|Lawyers in Priest Case Say Church Knew of Sex Claims
By Kathleen Brady Shea
August 7, 2008
Attorneys for four men who filed a priest sex-abuse lawsuit on Monday released letters yesterday that they say suggest church officials knew of the allegations for more than a decade.
According to the letters, officials of the Rev. Dennis Killion's order, the Oblates of St. Francis de Sales, met in April and in 2002 with one of the four alleged victims whom he is accused of sexually abusing in the 1980s at Salesianum High School, an all-boys school in Wilmington.
A news release that the order issued Monday said its leader put Killion on administrative leave after learning of the lawsuit that day.
"Respecting the standards that protect children from abuse, we immediately removed him from ministry and will authorize an independent investigation to learn the facts surrounding the allegations," the Rev. James J. Greenfield, the head of the order, or provincial, said in the release.
Bartholomew J. Dalton of Wilmington, one of the plaintiffs' attorneys, said the statement prompted the release of the letters yesterday.
"You just can't sit back and not respond," Dalton said. "They made statements that we believe are not credible."
The lawyers said that although the order took action quickly after the lawsuit was filed, it in fact knew of the allegations as early as 1996 but, according to the letters, did not act on them.
The order also responded yesterday, issuing a second news release.
"These letters reflect the pastoral style of the oblates, especially when reaching out to listen to concerns about its members," the release said. "As soon as possible, the oblates will respond in a way that addresses the facts related to the issues raised in these correspondence and the lawsuit filed that includes a man who has desired anonymity by use of the name John Doe."
Donna Farrell, spokeswoman for the Archdiocese of Philadelphia, said the archdiocese had no knowledge of the letters and had received assurances from the order that nothing in Killion's background made him unsuitable for ministering to children.
Farrell said that if the order had knowledge of allegations that it did not share, "it would be very distressing news."
She said the order answers to Rome, not to Cardinal Justin Rigali. The cardinal has the sole authority to determine who can serve in the archdiocese, and he stripped Killion of that privilege on Monday.
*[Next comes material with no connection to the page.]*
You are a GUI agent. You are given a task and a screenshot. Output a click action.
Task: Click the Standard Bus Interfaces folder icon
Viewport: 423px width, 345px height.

In one of the letters the lawyers released yesterday, Greenfield, the provincial, responded to an April 2 meeting with the plaintiff listed as John Doe in the lawsuit, complimenting him on the frank and professional way in which he shared "details and concerns" about Killion.
"While there are more than a few reasons for you to wonder about the appropriateness of how your complaints and concerns have been dealt with, from this point forward I feel that the two of us have cleared the air in matters concerning Father Killion," the letter said.
A second letter to the same plaintiff dated Nov. 1, 2002, is from the Rev. Joseph G. Morrissey, who says he became the provincial in January 1996.
"At that time I was generally appraised of the incident to which you refer in your May 9th  meeting," the letter says.
The letter then refers to regular contact between "Father Killion, his on-site supervisors, as well as his local religious superiors and counselors."
Under scrutiny, "Father Killion's professional and personal integration with students has been beyond reproach, and he continues to do good work in the ministry," the letter says.
After Killion left Salesianum, he served briefly at Archbishop Wood High School in Warminster and then for more than a decade at Father Judge High School for Boys in Philadelphia, where he was assistant principal and activities director. For the last two years, he was activities director at Bishop Verot High School in Fort Myers, Fla.
Killion was scheduled to begin working on Aug. 18 at St. Bede the Venerable parish in Bucks County; however, the archdiocese withdrew its approval of Killion's reassignment after learning of the allegations from the order.
"If someone accused of abusing children gets transferred, transferred and transferred with no consequences, it's unlikely that he'll stop being a child abuser," Dalton said.
Dalton said it took litigation - possible because Delaware changed its law a year ago - to prevent Killion from having access to children.
Delaware's Child Victim's Act gives victims of child abuse two years from July 10, 2007, to sue perpetrators and the institutions found to be negligent in protecting them. Before, victims had only two years from the date of the abuse to sue. Efforts to pass similar legislation in Pennsylvania remain stalled.